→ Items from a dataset
—————
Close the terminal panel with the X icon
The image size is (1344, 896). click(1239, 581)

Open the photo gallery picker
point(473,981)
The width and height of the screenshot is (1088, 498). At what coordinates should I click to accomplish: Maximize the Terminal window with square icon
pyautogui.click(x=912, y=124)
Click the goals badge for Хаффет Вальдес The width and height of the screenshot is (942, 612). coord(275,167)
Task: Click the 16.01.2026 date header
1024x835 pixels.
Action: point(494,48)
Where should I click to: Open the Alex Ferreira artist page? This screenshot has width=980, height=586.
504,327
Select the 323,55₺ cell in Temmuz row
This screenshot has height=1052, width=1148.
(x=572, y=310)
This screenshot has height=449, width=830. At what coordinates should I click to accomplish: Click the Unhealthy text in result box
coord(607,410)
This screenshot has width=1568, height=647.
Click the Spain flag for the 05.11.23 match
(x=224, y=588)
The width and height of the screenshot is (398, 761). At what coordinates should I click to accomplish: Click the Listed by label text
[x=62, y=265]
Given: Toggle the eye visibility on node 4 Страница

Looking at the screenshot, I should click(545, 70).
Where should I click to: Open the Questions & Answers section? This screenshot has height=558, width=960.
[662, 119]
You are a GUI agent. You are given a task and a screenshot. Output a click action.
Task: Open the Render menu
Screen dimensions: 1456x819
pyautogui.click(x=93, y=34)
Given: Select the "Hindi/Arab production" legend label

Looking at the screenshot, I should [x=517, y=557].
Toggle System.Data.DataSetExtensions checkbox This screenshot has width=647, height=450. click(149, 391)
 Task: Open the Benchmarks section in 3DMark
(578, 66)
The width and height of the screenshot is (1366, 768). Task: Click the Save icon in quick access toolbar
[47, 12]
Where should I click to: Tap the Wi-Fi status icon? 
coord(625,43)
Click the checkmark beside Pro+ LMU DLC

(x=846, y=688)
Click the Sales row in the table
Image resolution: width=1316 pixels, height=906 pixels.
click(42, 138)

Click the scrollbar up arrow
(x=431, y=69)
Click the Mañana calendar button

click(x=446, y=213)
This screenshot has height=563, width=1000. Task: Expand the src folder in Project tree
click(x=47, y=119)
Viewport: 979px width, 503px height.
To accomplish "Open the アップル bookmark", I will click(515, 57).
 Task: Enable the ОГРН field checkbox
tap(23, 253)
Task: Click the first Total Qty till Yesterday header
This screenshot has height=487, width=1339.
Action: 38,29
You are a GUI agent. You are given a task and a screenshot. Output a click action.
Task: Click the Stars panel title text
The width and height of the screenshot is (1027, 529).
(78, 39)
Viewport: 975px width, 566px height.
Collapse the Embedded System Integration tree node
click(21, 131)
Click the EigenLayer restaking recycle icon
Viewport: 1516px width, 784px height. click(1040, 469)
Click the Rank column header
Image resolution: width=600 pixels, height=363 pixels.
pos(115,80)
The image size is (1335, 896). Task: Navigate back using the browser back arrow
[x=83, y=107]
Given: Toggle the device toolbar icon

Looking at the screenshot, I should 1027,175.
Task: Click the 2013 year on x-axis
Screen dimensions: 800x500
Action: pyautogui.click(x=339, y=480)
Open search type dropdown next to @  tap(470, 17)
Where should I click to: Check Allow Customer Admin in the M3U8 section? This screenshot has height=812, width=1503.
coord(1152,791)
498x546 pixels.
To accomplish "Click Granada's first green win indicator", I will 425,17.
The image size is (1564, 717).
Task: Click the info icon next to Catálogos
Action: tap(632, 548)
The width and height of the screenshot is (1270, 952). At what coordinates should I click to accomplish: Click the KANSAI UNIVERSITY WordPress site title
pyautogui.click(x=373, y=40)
—————
→ SHORT TASK
Copy these lines exactly, covering all of the data.

→ TASK RESPONSE
Close the terminal panel with the X icon
The image size is (1344, 896). click(1239, 581)

Open the photo gallery picker
point(473,981)
The width and height of the screenshot is (1088, 498). At what coordinates should I click to accomplish: Maximize the Terminal window with square icon
pyautogui.click(x=912, y=124)
Click the goals badge for Хаффет Вальдес The width and height of the screenshot is (942, 612). coord(275,167)
Task: Click the 16.01.2026 date header
1024x835 pixels.
Action: point(494,48)
Where should I click to: Open the Alex Ferreira artist page? This screenshot has width=980, height=586.
504,327
Select the 323,55₺ cell in Temmuz row
This screenshot has height=1052, width=1148.
(x=572, y=310)
This screenshot has height=449, width=830. At what coordinates should I click to accomplish: Click the Unhealthy text in result box
coord(607,410)
This screenshot has width=1568, height=647.
Click the Spain flag for the 05.11.23 match
(x=224, y=588)
The width and height of the screenshot is (398, 761). At what coordinates should I click to accomplish: Click the Listed by label text
[x=62, y=265]
Given: Toggle the eye visibility on node 4 Страница

Looking at the screenshot, I should click(545, 70).
Where should I click to: Open the Questions & Answers section? This screenshot has height=558, width=960.
[662, 119]
You are a GUI agent. You are given a task and a screenshot. Output a click action.
Task: Open the Render menu
Screen dimensions: 1456x819
pyautogui.click(x=93, y=34)
Given: Select the "Hindi/Arab production" legend label

Looking at the screenshot, I should [x=517, y=557].
Toggle System.Data.DataSetExtensions checkbox This screenshot has width=647, height=450. click(149, 391)
 Task: Open the Benchmarks section in 3DMark
(578, 66)
The width and height of the screenshot is (1366, 768). Task: Click the Save icon in quick access toolbar
[47, 12]
Where should I click to: Tap the Wi-Fi status icon? 
coord(625,43)
Click the checkmark beside Pro+ LMU DLC

(x=846, y=688)
Click the Sales row in the table
Image resolution: width=1316 pixels, height=906 pixels.
click(42, 138)

Click the scrollbar up arrow
(x=431, y=69)
Click the Mañana calendar button

click(x=446, y=213)
This screenshot has height=563, width=1000. Task: Expand the src folder in Project tree
click(x=47, y=119)
Viewport: 979px width, 503px height.
To accomplish "Open the アップル bookmark", I will click(515, 57).
 Task: Enable the ОГРН field checkbox
tap(23, 253)
Task: Click the first Total Qty till Yesterday header
This screenshot has height=487, width=1339.
Action: 38,29
You are a GUI agent. You are given a task and a screenshot. Output a click action.
Task: Click the Stars panel title text
The width and height of the screenshot is (1027, 529).
(78, 39)
Viewport: 975px width, 566px height.
Collapse the Embedded System Integration tree node
click(21, 131)
Click the EigenLayer restaking recycle icon
Viewport: 1516px width, 784px height. click(1040, 469)
Click the Rank column header
Image resolution: width=600 pixels, height=363 pixels.
pos(115,80)
The image size is (1335, 896). Task: Navigate back using the browser back arrow
[x=83, y=107]
Given: Toggle the device toolbar icon

Looking at the screenshot, I should 1027,175.
Task: Click the 2013 year on x-axis
Screen dimensions: 800x500
Action: pyautogui.click(x=339, y=480)
Open search type dropdown next to @  tap(470, 17)
Where should I click to: Check Allow Customer Admin in the M3U8 section? This screenshot has height=812, width=1503.
coord(1152,791)
498x546 pixels.
To accomplish "Click Granada's first green win indicator", I will 425,17.
The image size is (1564, 717).
Task: Click the info icon next to Catálogos
Action: tap(632, 548)
The width and height of the screenshot is (1270, 952). At what coordinates should I click to accomplish: Click the KANSAI UNIVERSITY WordPress site title
pyautogui.click(x=373, y=40)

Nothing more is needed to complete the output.